- _Material_:
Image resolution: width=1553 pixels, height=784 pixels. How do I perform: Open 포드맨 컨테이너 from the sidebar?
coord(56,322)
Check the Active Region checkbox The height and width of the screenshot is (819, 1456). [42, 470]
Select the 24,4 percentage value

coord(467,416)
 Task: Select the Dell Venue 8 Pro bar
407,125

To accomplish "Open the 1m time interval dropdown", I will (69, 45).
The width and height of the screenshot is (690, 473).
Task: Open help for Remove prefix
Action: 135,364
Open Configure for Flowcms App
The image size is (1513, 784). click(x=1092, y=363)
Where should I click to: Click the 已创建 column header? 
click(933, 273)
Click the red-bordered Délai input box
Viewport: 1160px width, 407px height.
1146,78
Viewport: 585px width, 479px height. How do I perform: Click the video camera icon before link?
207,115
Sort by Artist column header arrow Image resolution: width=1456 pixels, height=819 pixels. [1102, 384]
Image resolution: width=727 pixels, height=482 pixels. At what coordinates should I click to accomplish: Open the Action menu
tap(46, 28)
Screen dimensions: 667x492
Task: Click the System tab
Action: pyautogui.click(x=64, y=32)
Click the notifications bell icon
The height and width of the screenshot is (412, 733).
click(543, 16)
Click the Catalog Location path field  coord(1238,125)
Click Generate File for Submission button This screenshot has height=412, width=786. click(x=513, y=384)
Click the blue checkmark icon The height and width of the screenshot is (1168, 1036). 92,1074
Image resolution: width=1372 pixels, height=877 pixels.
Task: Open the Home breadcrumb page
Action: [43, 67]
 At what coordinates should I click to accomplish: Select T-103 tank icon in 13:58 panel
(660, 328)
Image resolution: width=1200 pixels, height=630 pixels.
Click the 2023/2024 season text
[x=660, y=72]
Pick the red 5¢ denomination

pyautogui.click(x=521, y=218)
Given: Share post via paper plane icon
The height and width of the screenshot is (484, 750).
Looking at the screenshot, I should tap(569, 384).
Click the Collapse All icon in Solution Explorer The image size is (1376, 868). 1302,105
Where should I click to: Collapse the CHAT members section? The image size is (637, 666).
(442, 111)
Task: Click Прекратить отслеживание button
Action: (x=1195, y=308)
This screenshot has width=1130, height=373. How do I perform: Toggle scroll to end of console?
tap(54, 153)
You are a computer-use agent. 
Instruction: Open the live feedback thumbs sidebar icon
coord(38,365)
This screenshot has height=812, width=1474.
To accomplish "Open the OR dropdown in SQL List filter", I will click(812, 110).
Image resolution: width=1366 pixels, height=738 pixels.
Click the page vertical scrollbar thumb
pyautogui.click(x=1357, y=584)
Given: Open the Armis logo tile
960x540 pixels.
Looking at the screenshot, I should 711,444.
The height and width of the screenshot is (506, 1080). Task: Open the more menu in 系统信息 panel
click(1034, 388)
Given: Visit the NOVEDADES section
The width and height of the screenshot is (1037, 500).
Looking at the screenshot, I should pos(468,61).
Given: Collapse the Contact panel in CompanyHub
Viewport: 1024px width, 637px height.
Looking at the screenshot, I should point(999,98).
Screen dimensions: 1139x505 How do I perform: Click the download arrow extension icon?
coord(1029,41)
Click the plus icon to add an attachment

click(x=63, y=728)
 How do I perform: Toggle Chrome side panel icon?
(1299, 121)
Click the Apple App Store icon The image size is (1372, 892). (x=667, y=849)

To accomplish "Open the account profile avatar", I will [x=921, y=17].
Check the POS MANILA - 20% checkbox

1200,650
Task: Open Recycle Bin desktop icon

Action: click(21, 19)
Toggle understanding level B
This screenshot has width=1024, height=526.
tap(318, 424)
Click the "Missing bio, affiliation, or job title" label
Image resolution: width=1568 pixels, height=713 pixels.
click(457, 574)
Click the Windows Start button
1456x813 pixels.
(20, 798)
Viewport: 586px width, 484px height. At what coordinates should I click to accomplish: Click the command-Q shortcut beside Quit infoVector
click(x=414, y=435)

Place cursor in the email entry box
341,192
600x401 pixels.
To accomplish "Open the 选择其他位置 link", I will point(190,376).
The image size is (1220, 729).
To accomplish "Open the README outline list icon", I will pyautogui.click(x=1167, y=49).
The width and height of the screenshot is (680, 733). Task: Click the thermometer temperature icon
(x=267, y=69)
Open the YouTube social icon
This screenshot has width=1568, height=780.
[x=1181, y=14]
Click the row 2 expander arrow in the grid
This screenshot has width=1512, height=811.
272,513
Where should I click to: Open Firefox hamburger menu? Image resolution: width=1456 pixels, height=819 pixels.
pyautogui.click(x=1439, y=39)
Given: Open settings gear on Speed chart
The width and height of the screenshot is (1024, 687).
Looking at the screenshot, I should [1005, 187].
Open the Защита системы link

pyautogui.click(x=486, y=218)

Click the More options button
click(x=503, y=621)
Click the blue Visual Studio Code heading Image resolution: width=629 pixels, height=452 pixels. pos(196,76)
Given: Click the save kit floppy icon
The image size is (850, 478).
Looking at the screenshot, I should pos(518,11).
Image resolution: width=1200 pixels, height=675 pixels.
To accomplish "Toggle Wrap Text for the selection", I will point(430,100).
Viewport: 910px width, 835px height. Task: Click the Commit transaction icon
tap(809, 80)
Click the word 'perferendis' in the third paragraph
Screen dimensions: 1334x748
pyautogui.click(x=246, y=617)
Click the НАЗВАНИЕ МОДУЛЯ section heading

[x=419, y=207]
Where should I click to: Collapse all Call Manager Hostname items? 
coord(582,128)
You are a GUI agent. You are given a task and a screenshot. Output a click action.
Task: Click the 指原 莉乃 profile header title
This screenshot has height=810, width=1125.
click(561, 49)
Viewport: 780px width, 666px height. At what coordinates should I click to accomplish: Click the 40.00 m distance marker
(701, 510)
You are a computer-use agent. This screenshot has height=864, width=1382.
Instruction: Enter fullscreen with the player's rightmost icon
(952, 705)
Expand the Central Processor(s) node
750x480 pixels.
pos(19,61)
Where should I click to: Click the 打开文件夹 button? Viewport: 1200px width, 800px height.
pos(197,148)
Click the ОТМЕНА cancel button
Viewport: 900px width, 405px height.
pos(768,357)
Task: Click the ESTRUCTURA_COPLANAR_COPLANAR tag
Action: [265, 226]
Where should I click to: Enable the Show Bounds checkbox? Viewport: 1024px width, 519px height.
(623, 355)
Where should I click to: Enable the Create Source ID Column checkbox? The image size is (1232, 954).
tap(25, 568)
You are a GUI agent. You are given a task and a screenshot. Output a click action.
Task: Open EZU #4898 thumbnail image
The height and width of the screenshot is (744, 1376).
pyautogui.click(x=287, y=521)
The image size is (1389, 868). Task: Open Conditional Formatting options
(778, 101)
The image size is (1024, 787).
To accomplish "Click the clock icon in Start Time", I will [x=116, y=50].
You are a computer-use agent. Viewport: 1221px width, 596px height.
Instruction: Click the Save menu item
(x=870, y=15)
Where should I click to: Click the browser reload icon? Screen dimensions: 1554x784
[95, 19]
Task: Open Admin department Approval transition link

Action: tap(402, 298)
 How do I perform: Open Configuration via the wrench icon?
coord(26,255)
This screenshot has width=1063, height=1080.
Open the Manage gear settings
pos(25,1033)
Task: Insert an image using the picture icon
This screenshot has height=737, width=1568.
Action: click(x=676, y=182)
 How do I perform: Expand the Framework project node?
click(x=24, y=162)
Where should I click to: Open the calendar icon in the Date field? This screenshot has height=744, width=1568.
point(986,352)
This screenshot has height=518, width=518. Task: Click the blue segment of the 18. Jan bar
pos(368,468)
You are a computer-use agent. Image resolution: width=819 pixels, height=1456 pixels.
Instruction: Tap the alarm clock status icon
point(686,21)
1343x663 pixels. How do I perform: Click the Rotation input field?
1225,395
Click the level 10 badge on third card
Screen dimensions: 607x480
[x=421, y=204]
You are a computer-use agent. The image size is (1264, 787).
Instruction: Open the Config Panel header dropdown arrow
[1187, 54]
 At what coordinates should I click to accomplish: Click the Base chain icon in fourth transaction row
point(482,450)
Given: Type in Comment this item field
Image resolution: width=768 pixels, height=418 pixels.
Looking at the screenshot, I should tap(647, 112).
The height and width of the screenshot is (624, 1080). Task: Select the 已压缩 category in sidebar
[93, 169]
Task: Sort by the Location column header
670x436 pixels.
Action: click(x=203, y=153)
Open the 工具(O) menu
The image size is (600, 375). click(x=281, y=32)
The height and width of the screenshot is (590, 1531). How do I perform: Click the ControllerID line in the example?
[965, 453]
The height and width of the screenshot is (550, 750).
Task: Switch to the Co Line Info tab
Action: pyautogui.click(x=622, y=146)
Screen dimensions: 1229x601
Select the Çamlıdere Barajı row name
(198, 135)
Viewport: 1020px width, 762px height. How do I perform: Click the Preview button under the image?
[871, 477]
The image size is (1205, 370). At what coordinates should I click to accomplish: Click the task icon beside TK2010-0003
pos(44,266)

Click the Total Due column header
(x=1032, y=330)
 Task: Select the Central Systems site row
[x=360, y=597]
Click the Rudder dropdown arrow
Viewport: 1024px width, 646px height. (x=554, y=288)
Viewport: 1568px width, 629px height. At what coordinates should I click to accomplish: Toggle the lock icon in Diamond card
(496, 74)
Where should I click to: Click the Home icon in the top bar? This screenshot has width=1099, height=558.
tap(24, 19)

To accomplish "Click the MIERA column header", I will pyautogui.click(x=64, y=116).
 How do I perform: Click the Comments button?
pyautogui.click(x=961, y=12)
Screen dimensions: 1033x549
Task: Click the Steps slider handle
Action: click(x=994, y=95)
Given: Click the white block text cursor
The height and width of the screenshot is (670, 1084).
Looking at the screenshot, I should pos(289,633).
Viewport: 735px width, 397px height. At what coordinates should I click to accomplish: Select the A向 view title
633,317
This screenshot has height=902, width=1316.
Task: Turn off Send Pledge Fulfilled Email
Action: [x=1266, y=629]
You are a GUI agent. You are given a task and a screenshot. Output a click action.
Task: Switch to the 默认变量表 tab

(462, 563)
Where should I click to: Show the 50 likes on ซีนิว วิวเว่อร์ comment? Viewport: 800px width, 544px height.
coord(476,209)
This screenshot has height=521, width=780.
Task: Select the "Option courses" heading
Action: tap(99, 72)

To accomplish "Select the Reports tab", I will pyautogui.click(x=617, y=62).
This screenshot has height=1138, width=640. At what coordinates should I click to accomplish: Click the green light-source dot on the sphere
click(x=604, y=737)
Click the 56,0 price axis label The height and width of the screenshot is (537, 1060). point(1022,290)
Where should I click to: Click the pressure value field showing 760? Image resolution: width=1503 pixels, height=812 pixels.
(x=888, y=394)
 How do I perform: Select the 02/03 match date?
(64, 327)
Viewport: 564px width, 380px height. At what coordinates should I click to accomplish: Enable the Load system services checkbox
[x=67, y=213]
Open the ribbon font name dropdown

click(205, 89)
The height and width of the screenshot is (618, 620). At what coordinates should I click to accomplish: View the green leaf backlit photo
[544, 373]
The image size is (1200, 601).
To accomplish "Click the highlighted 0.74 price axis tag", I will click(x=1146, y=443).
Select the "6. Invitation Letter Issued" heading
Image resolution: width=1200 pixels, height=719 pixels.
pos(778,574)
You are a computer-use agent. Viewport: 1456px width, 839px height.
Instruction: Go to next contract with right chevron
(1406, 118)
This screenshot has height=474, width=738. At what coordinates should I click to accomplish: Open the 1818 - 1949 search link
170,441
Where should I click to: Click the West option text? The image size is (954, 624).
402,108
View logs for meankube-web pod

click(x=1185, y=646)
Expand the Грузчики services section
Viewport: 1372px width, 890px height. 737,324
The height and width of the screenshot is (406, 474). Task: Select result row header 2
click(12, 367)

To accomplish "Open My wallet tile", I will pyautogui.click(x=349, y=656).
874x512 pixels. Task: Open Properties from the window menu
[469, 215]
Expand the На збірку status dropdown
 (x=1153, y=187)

- _Job_: Please repeat the records from the line with "The image size is (1024, 787)." to the line with "Action: tap(402, 298)", word for word.

- _Solution to this problem_:
The image size is (1024, 787).
To accomplish "Click the clock icon in Start Time", I will [x=116, y=50].
You are a computer-use agent. Viewport: 1221px width, 596px height.
Instruction: Click the Save menu item
(x=870, y=15)
Where should I click to: Click the browser reload icon? Screen dimensions: 1554x784
[95, 19]
Task: Open Admin department Approval transition link

Action: tap(402, 298)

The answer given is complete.